[Records from a dataset]
•••

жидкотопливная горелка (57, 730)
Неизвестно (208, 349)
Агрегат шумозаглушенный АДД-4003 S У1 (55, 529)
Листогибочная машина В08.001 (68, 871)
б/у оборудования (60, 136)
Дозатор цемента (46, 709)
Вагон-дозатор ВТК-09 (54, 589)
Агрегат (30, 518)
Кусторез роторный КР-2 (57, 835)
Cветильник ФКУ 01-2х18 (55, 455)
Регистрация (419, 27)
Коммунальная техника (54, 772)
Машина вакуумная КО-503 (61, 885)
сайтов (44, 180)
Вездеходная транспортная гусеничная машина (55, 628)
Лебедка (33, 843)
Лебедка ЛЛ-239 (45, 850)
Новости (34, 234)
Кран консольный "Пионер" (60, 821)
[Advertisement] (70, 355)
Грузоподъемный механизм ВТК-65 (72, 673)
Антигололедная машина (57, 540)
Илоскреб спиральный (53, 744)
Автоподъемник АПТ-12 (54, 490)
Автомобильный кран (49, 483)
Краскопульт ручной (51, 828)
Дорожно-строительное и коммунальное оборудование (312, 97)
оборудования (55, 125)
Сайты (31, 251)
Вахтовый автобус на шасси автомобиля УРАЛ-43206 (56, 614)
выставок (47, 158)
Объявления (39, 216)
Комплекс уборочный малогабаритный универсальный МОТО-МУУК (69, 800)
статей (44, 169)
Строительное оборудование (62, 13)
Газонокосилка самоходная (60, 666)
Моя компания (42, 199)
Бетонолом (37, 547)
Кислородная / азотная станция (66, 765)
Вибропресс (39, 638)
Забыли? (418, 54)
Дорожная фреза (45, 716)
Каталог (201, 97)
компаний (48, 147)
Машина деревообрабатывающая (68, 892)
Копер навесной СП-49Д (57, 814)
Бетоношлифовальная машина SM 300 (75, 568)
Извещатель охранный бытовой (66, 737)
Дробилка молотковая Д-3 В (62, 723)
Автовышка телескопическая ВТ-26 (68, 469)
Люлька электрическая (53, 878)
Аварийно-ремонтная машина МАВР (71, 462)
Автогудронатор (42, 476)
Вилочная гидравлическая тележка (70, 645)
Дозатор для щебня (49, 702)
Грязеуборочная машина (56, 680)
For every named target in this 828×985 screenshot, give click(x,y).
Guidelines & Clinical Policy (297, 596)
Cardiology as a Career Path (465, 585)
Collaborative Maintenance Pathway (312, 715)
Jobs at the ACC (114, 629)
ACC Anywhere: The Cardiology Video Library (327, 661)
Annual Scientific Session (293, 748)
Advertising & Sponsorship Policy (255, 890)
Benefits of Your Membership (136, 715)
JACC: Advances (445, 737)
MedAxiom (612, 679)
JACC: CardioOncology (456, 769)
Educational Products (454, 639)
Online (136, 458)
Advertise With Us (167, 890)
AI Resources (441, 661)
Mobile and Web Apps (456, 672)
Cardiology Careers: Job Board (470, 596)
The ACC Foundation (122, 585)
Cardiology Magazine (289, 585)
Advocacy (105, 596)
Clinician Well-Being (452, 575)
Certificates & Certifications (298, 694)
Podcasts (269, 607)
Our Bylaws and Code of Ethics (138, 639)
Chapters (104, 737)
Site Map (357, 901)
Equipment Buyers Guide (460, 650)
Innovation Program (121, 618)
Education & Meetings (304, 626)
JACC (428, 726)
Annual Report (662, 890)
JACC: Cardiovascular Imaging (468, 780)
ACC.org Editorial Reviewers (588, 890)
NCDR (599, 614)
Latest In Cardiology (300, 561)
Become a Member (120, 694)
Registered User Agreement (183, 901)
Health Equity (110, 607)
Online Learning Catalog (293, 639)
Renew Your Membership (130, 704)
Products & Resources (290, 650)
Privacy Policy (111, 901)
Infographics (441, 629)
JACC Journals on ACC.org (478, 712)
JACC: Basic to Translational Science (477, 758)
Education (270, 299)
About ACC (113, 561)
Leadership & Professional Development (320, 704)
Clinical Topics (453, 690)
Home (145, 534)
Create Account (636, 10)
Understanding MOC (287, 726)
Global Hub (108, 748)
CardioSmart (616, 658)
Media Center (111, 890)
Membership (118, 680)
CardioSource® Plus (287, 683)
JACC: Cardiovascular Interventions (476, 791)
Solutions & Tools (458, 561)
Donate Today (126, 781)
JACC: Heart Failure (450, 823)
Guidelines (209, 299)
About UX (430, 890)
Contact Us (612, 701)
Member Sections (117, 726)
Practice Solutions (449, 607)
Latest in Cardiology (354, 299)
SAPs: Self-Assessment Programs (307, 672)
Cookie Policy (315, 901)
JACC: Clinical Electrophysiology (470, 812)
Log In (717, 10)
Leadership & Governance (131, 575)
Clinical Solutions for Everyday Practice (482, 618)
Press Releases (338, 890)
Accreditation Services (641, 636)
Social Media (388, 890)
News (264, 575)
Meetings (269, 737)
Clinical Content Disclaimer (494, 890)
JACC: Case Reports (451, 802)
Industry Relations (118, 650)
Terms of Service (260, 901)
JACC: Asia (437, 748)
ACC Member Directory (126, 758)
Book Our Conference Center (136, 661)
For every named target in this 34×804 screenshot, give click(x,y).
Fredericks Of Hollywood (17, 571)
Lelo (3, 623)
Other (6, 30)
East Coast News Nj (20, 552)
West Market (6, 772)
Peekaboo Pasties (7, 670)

•••

## [Stated problem]
Write out the data from the start through the line with "Кусторез роторный КР-2 (57, 835)", changing "Агрегат" to "Установка" and leaving everything else the same.

## [Response]
жидкотопливная горелка (57, 730)
Неизвестно (208, 349)
Установка шумозаглушенный АДД-4003 S У1 (55, 529)
Листогибочная машина В08.001 (68, 871)
б/у оборудования (60, 136)
Дозатор цемента (46, 709)
Вагон-дозатор ВТК-09 (54, 589)
Установка (30, 518)
Кусторез роторный КР-2 (57, 835)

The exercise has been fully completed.